Cass. pen. Sez. IV, Sent., (ud. 21-10-2011) 14-12-2011, n. 46485 Detenzione, spaccio, cessione, acquisto

Sentenza scelta dal dott. Domenico Cirasole direttore del sito giuridico http://www.gadit.it/

Svolgimento del processo – Motivi della decisione

1. Il Tribunale di Roma ha parzialmente accolto la richiesta di riesame proposta da S.M. avverso l’ordinanza del Gip del Tribunale di Roma che ha applicato nei suoi confronti la misura cautelare della custodia in carcere in relazione a plurime violazioni del D.P.R. n. 309 del 1990, art. 73; ed ha sostituito la misura carceraria con quella degli arresti domiciliari.

2. Ricorre per cassazione l’indagato deducendo due motivi.

2.1 Con il primo si lamenta che l’ordinanza impugnata ha basato i gravi indizi di colpevolezza su conversazioni telefoniche intercettate su un’utenza cellulare, che avrebbero dovuto essere dichiarate inutilizzabili. Benchè la sussistenza dei gravi indizi di reato che giustificano l’intercettazione telefonica siano cosa diversa dagli gravi indizi di colpevolezza, l’intercettazione può essere legittimamente disposta solo quando esista un collegamento specifico tra il reato oggetto di indagine e l’utenza da intercettare, come ritenuto dalla giurisprudenza di legittimità. Nel caso di specie tale collegamento non si configura, posto che l’intercettazione sulla detta utenza è stata disposta per errore.
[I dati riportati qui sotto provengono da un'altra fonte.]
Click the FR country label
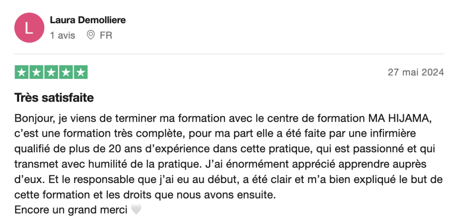Viewport: 456px width, 224px height. click(x=106, y=35)
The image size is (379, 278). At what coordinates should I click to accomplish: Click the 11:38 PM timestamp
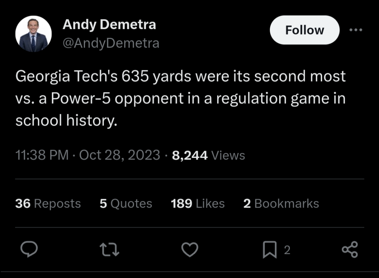[42, 155]
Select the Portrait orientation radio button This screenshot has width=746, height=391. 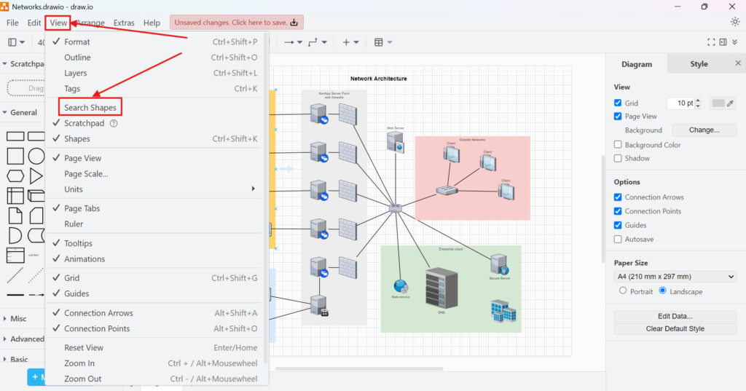pyautogui.click(x=623, y=291)
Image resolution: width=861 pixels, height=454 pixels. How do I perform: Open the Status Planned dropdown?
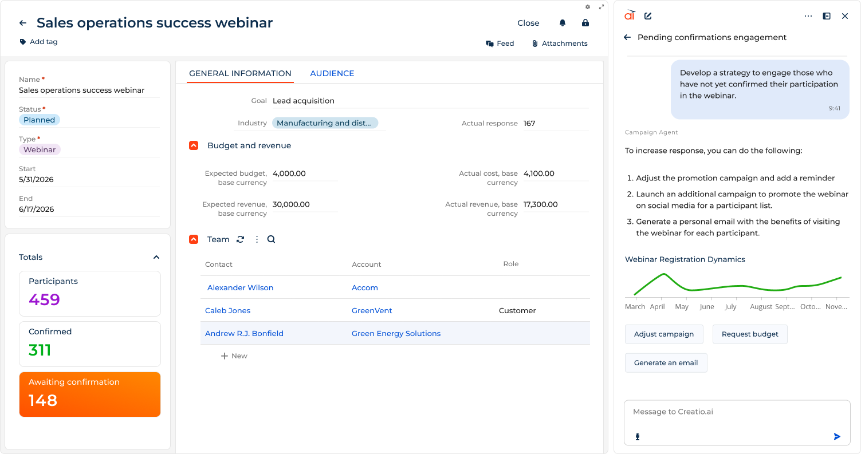(x=39, y=120)
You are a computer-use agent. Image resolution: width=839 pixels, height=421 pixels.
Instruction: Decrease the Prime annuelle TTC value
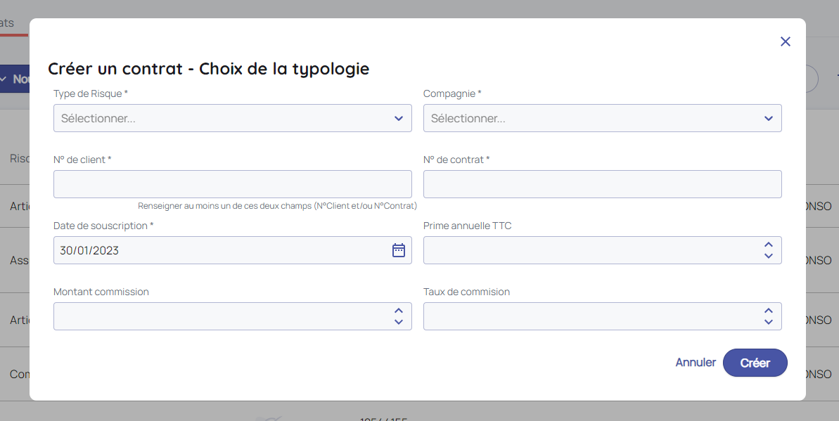tap(769, 256)
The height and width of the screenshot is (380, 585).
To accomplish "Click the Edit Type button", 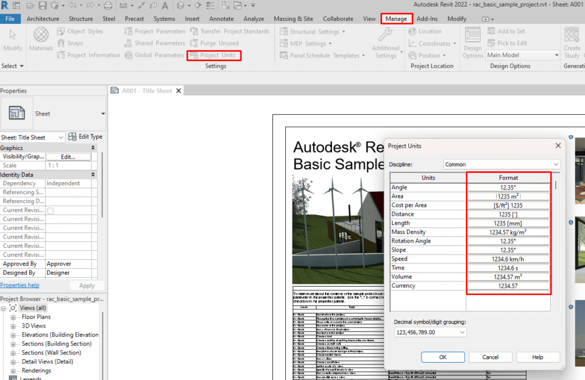I will coord(85,136).
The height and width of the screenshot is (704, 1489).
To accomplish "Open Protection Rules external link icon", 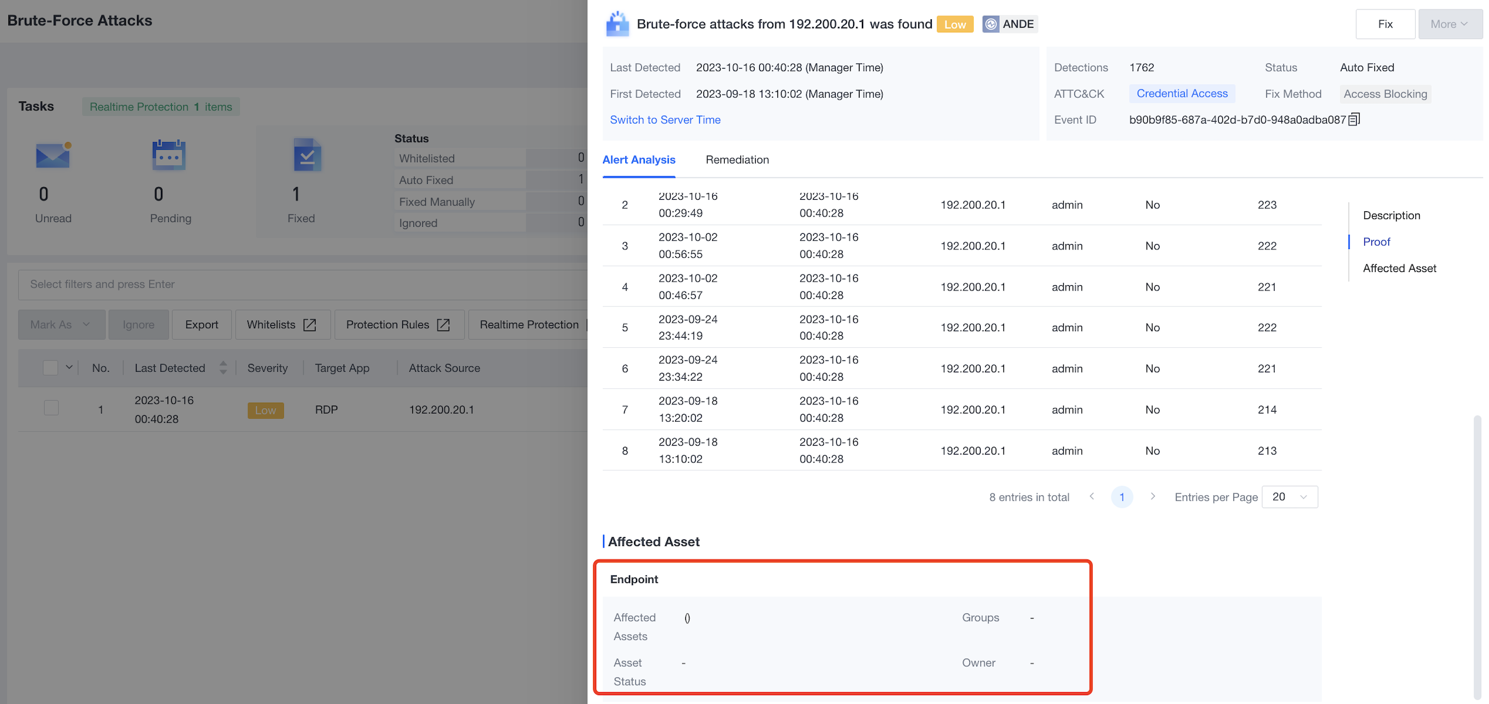I will [443, 325].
Infatti essa era in uso a tale N.A. che all’epoca non risultava in alcun modo collegato al reato. Il decreto autorizzativo è stato adottato sull’erroneo presupposto che la ridetta utenza fosse in uso a R.D.. E’ palese, pertanto, che non sussistevano, al momento dell’intercettazione, elementi di alcun genere che determinassero la minima relazione tra l’indagine e l’intercettando.

2.2 Con il secondo motivo si deduce che l’ordinanza non specifica il concreto pericolo di fuga nè quello di reiterazione del reato, atteso il richiamo meramente recettizio alle considerazioni del Gip, senza considerare la giovane età e l’assoluta incensuratezza.
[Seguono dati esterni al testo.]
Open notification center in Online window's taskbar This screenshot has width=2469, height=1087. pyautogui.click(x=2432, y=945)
3. Il ricorso è infondato. L’ordinanza impugnata chiarisce che le indagini hanno preso l’avvio dall’intercettazione disposta sull’utenza cellulare di cui si discute. Pur essendosi in presenza della erronea attribuzione iniziale della stessa utenza a soggetto diverso dal reale utilizzatore, ciò non inficia la legittimità dell’intercettazione giacchè i gravi indizi di reato evocati dall’art. 267 cod. proc. pen. possono riguardare soggetti diversi dagli intercettandi. Occorre che il giudice indichi le ragioni che giustificano l’intercettazione di una determinata utenza telefonica anche se l’esatta identificazione dell’utente avvenga successivamente.

Quanto alle esigenze cautelari il Tribunale considera che si è in una situazione che legittima una prognosi sfavorevole in considerazione della reiterazione delle condotte in un breve periodo, dei rilevanti quantitativi di stupefacente oggetto del sequestro che confermano l’inserimento di tutti gli indagati in un’attività stabile di commercio di stupefacenti. Tuttavia la valutazione complessiva della personalità dello S. e particolarmente della giovanissima età e della incensuratezza consentono l’applicazione della misura cautelare degli arresti domiciliari.
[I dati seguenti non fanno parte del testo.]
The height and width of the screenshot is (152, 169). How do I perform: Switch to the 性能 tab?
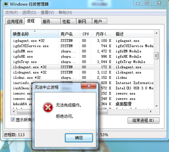pyautogui.click(x=68, y=22)
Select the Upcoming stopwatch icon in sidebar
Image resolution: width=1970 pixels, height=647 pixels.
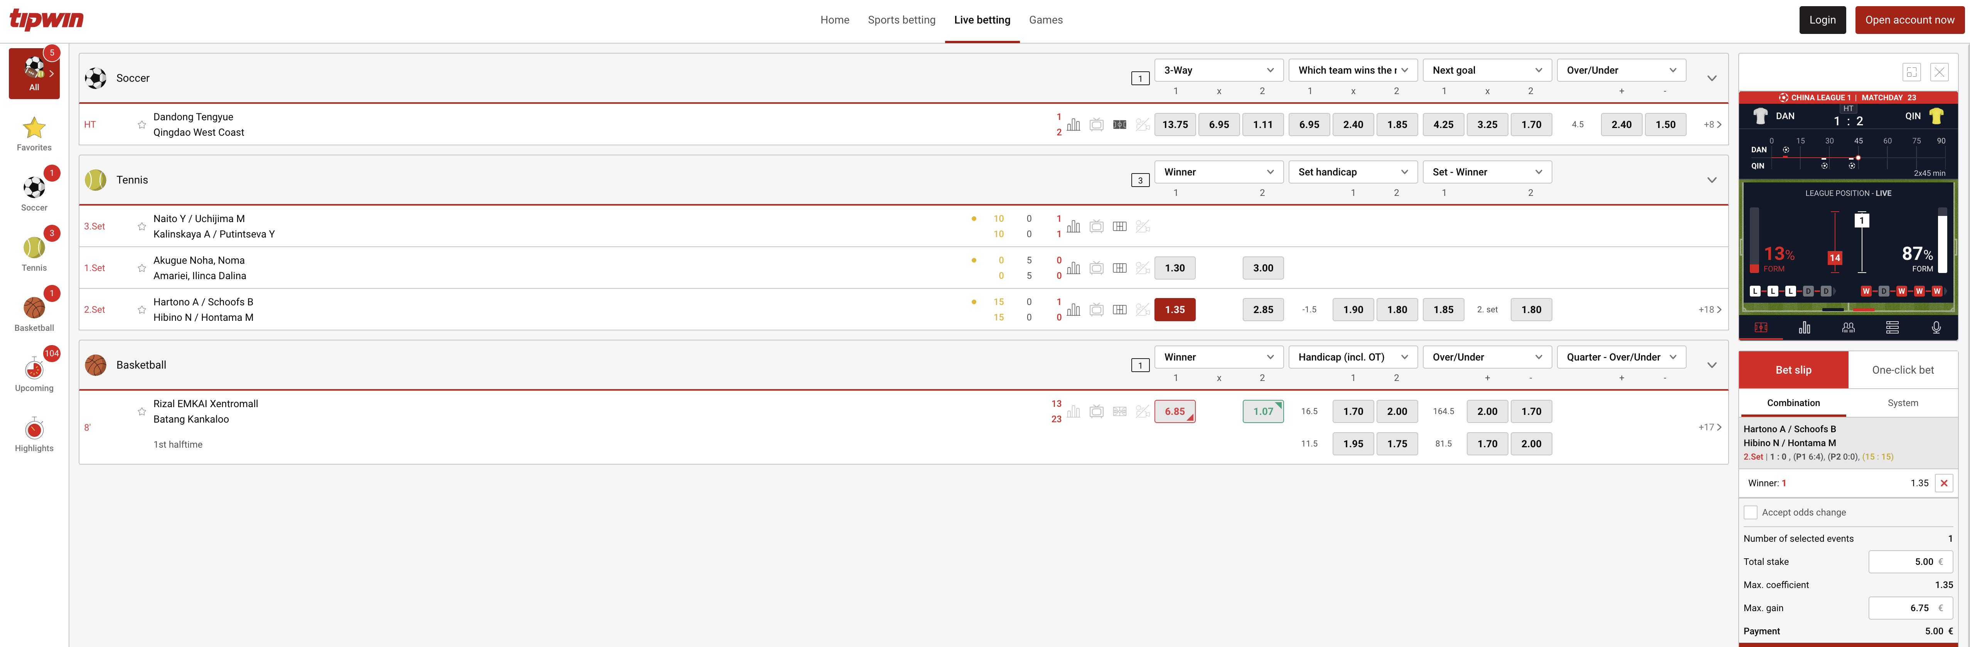tap(34, 371)
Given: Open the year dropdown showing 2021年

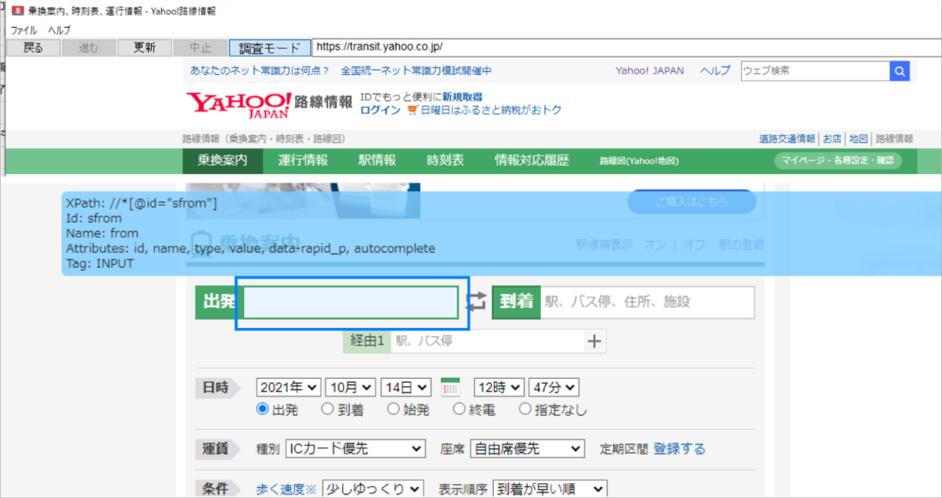Looking at the screenshot, I should tap(288, 387).
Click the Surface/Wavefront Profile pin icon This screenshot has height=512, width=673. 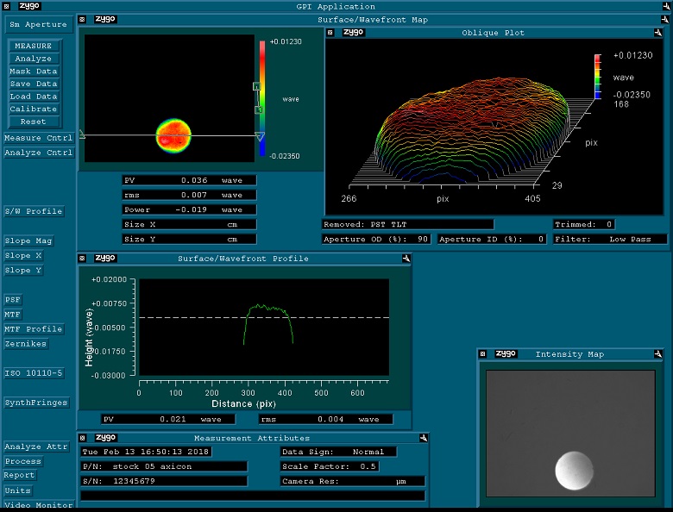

Tali valutazioni sono immuni da censure. L’ordinanza chiarisce che la valutazione del quadro indiziario è rapportata all’utenza ed alla sua rilevanza ai fini delle indagini; sicchè non assume autonomo rilievo la circostanza che essa fosse in uso ad un soggetto piuttosto che ad un altro. Il gravame non coglie criticamente tale aspetto del provvedimento e si limita a ribadire che il soggetto cui si attribuiva la titolarità dell’utenza non ne aveva in realtà l’uso.

Tutto ciò però non vulnera l’apprezzamento di merito sulla rilevanza, ai fini delle indagini da avviare, dell’intercettazione dell’utenza stessa; a prescindere dal soggetto che di essa faceva uso.

Quanto alle esigenze cautelari, il Tribunale, con equilibrata ponderazione poneva un lato in luce il pericolo di recidiva specifica desumibile dall’organicità dell’attività illecita posta in essere;

e dall’altro considera le peculiarità della personalità dell’indagato che giustificano una misura meno afflittiva di quella carceraria: apprezzamento in fatto conforme ai principi e non sindacabile nella presente sede di legittimità.

Il ricorso deve essere conseguentemente rigettato. Segue per legge la condanna al pagamento delle spese processuali.
P.Q.M.

Rigetta il ricorso e condanna il ricorrente al pagamento delle spese processuali.
Testo non ufficiale. La sola stampa del bollettino ufficiale ha carattere legale.